Overview: A dramatic reimagining of the late return from seminal Jazz trumpeter Chet Baker in 1960s California. Entertainment One; 2016; Rated R; 97 minutes.
Let’s Get Lost: With echoes of the real life musician scattered throughout writer-director Robert Budreau’s latest, Born to Be Blue lives up to the grandeur and allusion of its title. Starring Ethan Hawke in the lead role, Baker appears simultaneously innocent and volatile throughout. Despite persistently declaring his intentions to stay off heroin, the notorious recluse often dives back into hard and soft recreational activities. Engaged with some level of dedicated decorum to his latest in a long line of look-alike ex-wives, Hawke never plays the playboy exactly. Instead, his take on the Baker legend casts the late icon in the light of accidental indiscretion. Baker never means to do wrong, but when he does he does so with an irreverent inclination towards depravity that’s universally empathetic. Hawke rarely plays a false note, and as such his Baker’s addiction echoes that of the broken nature of mortal man in kind, divorced from the Godly yet striving to achieve the same through fragmented ends to the detriment of his own mind and body.
Impressionism In Relief: Juxtaposing the past and the present through the means of black and white and color photography, Budreau’s film takes on the air of documentary filmmaking. Much of Hawke’s influence in portraying Baker can be seen as having its direct line of narrative inspiration from the classic documentary film of 1988 Let’s Get Lost, which saw the real life Baker during his final years abroad in Europe, while simultaneously borrowing concepts from the failed Dino De Laurentiis feature film production mean to depict the real life Baker playing himself in 1950s New York prior to his subsequent addiction to heroin. Born to Be Blue manages to portray its story against the deep shades of antiquated impressionism in relief against its contemporaneously depicted tragedy. Baker is like the devil dressed up in angel’s wings, as the black and white sequences from an entirely fabricated past jar with the hard reality of his present fall from grace.
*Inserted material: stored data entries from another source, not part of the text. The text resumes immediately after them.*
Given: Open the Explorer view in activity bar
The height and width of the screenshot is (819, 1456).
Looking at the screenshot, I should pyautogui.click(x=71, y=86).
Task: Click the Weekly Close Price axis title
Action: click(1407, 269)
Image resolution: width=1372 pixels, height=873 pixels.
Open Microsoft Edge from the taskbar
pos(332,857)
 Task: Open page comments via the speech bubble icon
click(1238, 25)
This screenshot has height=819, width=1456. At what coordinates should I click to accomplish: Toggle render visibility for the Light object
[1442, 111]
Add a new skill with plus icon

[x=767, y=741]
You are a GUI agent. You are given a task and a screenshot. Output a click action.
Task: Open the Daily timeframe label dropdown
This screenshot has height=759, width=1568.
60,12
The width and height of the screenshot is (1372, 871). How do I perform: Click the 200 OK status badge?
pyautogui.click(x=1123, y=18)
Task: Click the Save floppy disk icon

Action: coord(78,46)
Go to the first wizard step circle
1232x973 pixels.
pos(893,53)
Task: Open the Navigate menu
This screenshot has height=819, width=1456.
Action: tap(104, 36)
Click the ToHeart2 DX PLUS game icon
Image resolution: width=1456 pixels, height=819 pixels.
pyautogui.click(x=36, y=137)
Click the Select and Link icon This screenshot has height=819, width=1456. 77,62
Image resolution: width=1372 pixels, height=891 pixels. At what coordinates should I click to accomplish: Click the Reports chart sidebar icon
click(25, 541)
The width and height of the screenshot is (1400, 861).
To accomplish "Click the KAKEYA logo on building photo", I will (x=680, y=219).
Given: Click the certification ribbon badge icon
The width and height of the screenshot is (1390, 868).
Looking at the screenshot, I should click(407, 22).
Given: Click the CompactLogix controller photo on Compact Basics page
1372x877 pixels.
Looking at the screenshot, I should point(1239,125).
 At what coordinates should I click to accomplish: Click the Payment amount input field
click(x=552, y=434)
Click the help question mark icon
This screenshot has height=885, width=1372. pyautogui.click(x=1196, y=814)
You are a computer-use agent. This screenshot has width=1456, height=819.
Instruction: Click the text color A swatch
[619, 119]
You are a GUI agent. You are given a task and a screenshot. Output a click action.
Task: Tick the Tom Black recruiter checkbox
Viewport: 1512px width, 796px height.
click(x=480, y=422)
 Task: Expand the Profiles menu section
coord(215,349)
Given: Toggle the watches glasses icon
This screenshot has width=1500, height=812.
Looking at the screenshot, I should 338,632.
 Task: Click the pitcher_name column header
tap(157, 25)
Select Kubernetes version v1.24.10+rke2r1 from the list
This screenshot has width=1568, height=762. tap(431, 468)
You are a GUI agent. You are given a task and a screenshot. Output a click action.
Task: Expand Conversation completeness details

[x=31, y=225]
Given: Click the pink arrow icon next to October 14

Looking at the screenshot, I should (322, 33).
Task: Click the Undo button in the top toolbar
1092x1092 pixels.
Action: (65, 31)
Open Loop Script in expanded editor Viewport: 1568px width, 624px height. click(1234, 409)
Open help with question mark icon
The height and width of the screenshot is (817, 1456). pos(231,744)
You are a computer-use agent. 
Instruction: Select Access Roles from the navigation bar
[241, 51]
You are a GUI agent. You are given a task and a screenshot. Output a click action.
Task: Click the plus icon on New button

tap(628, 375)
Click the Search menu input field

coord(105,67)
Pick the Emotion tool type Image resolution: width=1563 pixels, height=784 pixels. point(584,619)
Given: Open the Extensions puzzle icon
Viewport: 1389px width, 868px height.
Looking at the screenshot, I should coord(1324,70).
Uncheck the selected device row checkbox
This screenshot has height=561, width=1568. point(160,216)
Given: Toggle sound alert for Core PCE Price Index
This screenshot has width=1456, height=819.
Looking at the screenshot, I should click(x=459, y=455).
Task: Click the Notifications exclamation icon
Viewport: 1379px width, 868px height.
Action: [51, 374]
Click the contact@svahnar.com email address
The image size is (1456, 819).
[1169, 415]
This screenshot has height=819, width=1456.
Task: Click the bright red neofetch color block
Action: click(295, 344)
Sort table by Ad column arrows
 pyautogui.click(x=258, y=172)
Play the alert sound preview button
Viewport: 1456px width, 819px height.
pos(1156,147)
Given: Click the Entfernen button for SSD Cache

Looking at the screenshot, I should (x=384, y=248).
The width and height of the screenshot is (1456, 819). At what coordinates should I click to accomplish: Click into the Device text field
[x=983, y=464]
Portrait of the Artist: Stemming from a deep well of exhaustive knowledge about the life, work, and death of Baker, Hawke is able to bring a familial immediacy to the role throughout what prove to be an impressive drama. Drawing from his own insecurities as an artist in struggle with the desire to appear calm, cool, and collected, Hawke plays Baker in a manner that lends gravity to the proceedings. Born to Be Blue never falls into the trap of attempting an outright melodrama or maintaining strict historical accuracy, instead opting for dedication to Baker via Hawke’s mock reverence. Baker in Born to Be Blue appears like a chimera of the popular culture, as his legacy supersedes him, lending all of the gravitas and stature that has resulted in the production of multiple motion pictures about him in the past and the present, both incomplete and complete. Baker was gripped with the same demons that possess any artist, and his particular shortcomings serve to inform Hawke professionally and personally.
Overall: Budreau’s Born to Be Blue is a majestic depiction of the struggle of being an artist in late-twentieth century America, and stands as one of the most memorable bio-pictures in recent memory.